Brazil’s current account deficit, which is being fueled by a 39 percent appreciation of the real since the start of 2009, may widen to a record $60 billion in 2011, from $47.5 billion in 2010, the central bank said last week.
President Dilma Rousseff also published a measure today increasing the income-tax exemption by 4.5 percent annually through 2014.
The tax agency, in a statement, said Sandro de Vargas Serpa, sub-secretary of taxation, did not confirm the government is considering raising taxes on foreign borrowing by Brazilian companies. Earlier, in a press conference in Brasilia, Serpa said the government “does not comment on measures under study” when asked whether such a move was under consideration.
The measures are designed to curb the real, which has surged 39 percent since the start of 2009.

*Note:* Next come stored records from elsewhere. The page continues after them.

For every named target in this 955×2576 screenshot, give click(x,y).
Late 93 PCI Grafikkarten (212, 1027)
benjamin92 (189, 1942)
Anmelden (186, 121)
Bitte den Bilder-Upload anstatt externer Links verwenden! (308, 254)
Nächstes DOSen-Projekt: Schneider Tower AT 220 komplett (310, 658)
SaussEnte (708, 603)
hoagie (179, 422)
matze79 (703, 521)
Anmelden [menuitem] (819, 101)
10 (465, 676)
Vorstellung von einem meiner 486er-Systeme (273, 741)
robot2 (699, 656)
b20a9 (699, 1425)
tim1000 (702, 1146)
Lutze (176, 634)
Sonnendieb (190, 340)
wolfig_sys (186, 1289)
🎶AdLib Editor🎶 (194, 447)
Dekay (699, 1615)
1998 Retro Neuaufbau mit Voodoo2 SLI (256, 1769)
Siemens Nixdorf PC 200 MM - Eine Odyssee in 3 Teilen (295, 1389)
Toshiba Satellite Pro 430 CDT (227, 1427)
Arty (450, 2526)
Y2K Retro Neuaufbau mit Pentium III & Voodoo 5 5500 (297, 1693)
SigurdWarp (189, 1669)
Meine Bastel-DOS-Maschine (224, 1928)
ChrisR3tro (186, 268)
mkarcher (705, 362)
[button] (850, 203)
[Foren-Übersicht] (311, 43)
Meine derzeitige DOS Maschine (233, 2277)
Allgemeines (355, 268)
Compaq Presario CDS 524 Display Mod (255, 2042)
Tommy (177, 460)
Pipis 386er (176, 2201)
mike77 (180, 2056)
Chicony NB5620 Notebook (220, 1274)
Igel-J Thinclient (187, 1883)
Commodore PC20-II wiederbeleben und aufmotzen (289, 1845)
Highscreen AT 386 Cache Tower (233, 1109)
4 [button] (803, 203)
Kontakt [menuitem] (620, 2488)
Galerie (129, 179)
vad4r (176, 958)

Redecard SA, Brazil’s second-biggest card-payment processor, declined 0.2 percent to 23.76 reais in Sao Paulo trading today. Shares had fallen as much as 1.1 percent, the biggest intra-day decline in a week. Cielo SA, the country’s biggest card-payment processor by market value, declined 2.4 percent to 13.66 reais.
Investors are pricing in the impact of higher taxes on credit-card purchases today, while focusing on a positive trend in the medium term, Daniel Malheiros, an analyst at Spinelli Corretora SA brokerage, said in a telephone interview.
“The impact is limited,” said Malheiros. “Credit-card processors in Brazil will continue growing more than 10 percent annually over the next four years.”
Credit cards are being used by 43 percent of Brazil’s population, up from 31 percent in 2007, the central bank said today in a report posted on its website. Brazilians holding a bank checking account rose to 51 percent of the population last year, from 39 percent in 2007, the report showed.
Economists covering the Brazilian economy raised their inflation forecasts while reducing their estimate for interest-rate increases after the central bank signaled it may adopt measures to curb credit growth other than raising borrowing costs.
Economists lifted their 2011 CPI forecast to 6 percent, from 5.88 percent a week earlier, according to a March 25 central bank survey of about 100 economists published today. Economists cut their forecast for the benchmark overnight interest rate to 12.25 percent at year-end from 12.5 percent.
Policy makers in Latin America’s biggest economy may adopt new measures to curb consumer credit growth in a bid to cool heated domestic demand, central bank President Alexandre Tombini told lawmakers March 22. Inflation forecasts may “worsen” in the short term as analysts absorb the residual impact from a rally in commodity prices, Tombini said March 25.